И тут, глядя на все на это, особенно на многочисленные и разнообразные орудия китового промысла, на картины опасностей и страданий самих бедных колоссов, чем неизбежно все это дело сопровождается, я только более убеждался, что китовый бой требует крепких и закаленных людей с железными нервами. Повторяю, это какой-то героический, богатырский промысел. Все эти пики и гарпуны напоминали мне инквизиторские или современные вивисекционные приборы (этот позор человечества наших дней).
Тут были всевозможные снаряды для убиения китов, начиная с жалких колючек с костяными наконечниками и кончая гарпуном с разрывною гранатою, о котором я уже говорил при описании Вардё. Между гарпунами были даже и такие, в которые помещали синильную кислоту с целью умерщвления колоссальных животных! Были и другие ухищрения человеческого варварства, среди которых гарпун Свенда Фойна кажется даже чем-то гуманным, как гильотина среди орудий инквизиции.

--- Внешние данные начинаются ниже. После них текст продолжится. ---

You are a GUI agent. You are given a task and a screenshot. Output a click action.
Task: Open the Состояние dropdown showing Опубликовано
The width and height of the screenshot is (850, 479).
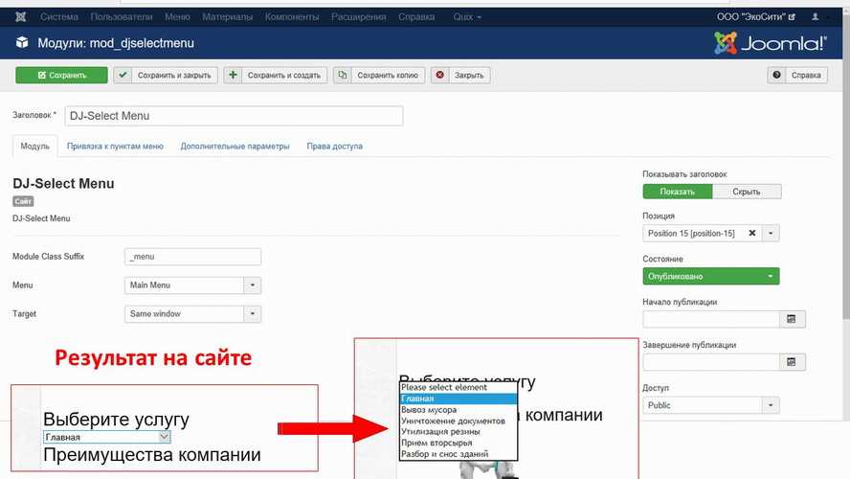click(710, 277)
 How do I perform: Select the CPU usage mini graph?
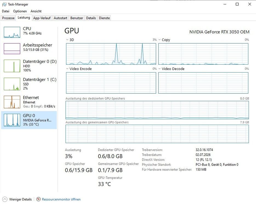point(12,32)
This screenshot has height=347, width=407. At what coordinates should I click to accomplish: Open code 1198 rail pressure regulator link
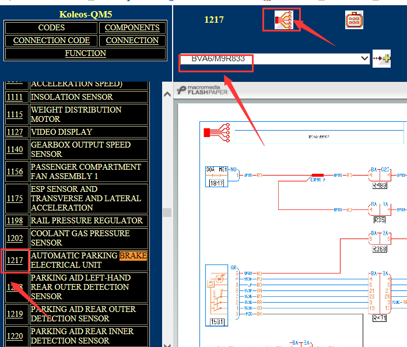click(15, 220)
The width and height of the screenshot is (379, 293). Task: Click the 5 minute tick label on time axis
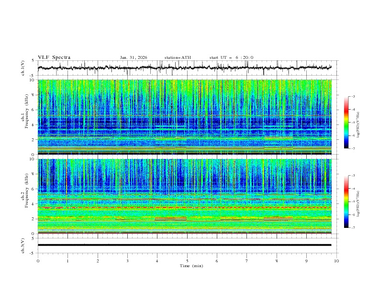187,260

Охота за кашалотами, по-видимому, весьма опасна. Этот свирепый зверь бросается нередко даже на лодку и на людей. Он нападает смело своими страшными зубами.
Чрезвычайно интересны и даже художественны акварельные рисунки тюленьих островов и промысла на них. Масса смирных, доверчивых и беспомощных существ, которые сами толпами жмутся к человеку, вероятно, из любопытства; избиение их тысячами посредством простой дубины – все это просто угнетает даже на картинке зрителя. И этот промысел, как вообще всякая эксплуатация животных, обращен человеком в страшное варварство.
Все вышеописанное находилось в отделе Соединенных Штатов.
Принадлежности китового промысла были из Provincetawn’а, штата Массачусетс.
В промысловом отделе интересны еще и коллекции русская, датская (с Исландии), бельгийская, французская и финляндская.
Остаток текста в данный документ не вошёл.